## TASK DESCRIPTION
Give every line of the data again, unchanged, but with no pictures.

STORED DATA Start Marker

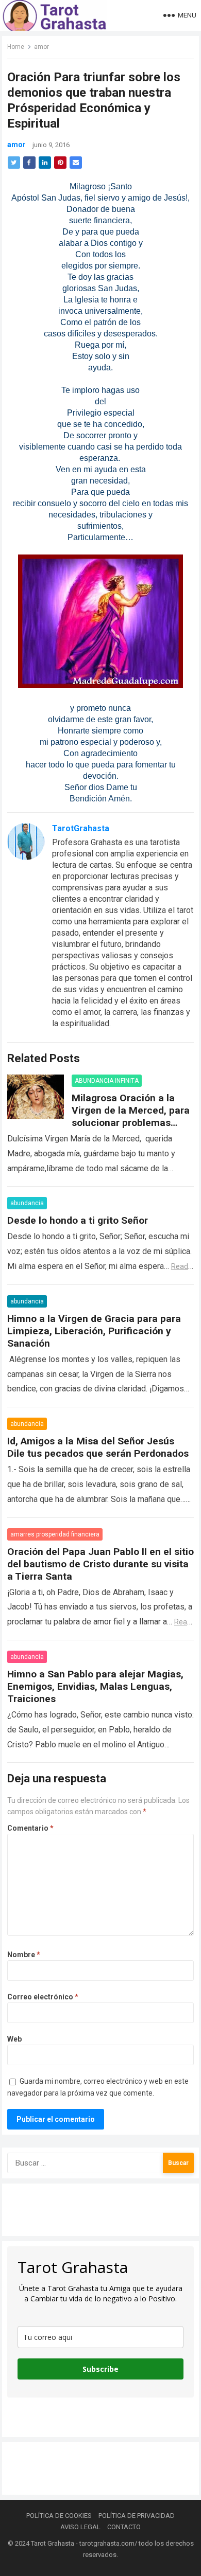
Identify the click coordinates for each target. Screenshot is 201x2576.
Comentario (30, 1828)
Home (15, 46)
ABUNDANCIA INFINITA (107, 1080)
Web (14, 2039)
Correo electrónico (42, 1997)
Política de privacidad (136, 2515)
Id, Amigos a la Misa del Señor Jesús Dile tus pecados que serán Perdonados (98, 1447)
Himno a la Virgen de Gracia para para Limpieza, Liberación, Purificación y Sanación (94, 1331)
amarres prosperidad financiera (54, 1534)
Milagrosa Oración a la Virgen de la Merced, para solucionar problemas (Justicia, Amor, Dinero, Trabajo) (131, 1122)
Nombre (23, 1955)
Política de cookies (59, 2515)
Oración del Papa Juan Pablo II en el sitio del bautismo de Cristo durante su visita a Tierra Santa (100, 1564)
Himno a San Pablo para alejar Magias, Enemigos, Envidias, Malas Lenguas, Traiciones (95, 1686)
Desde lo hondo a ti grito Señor (77, 1220)
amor (41, 46)
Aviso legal (80, 2527)
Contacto (124, 2527)
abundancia (27, 1203)
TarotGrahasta (80, 828)
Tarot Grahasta (52, 2543)
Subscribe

STORED DATA End Marker

## OUTPUT
Identify the click coordinates for each target. Screenshot is 201x2576.
Comentario (30, 1828)
Home (15, 46)
ABUNDANCIA INFINITA (107, 1080)
Web (14, 2039)
Correo electrónico (42, 1997)
Política de privacidad (136, 2515)
Id, Amigos a la Misa del Señor Jesús Dile tus pecados que serán Perdonados (98, 1447)
Himno a la Virgen de Gracia para para Limpieza, Liberación, Purificación y Sanación (94, 1331)
amarres prosperidad financiera (54, 1534)
Milagrosa Oración a la Virgen de la Merced, para solucionar problemas (Justicia, Amor, Dinero, Trabajo) (131, 1122)
Nombre (23, 1955)
Política de cookies (59, 2515)
Oración del Papa Juan Pablo II en el sitio del bautismo de Cristo durante su visita a Tierra Santa (100, 1564)
Himno a San Pablo para alejar Magias, Enemigos, Envidias, Malas Lenguas, Traiciones (95, 1686)
Desde lo hondo a ti grito Señor (77, 1220)
amor (41, 46)
Aviso legal (80, 2527)
Contacto (124, 2527)
abundancia (27, 1203)
TarotGrahasta (80, 828)
Tarot Grahasta (52, 2543)
Subscribe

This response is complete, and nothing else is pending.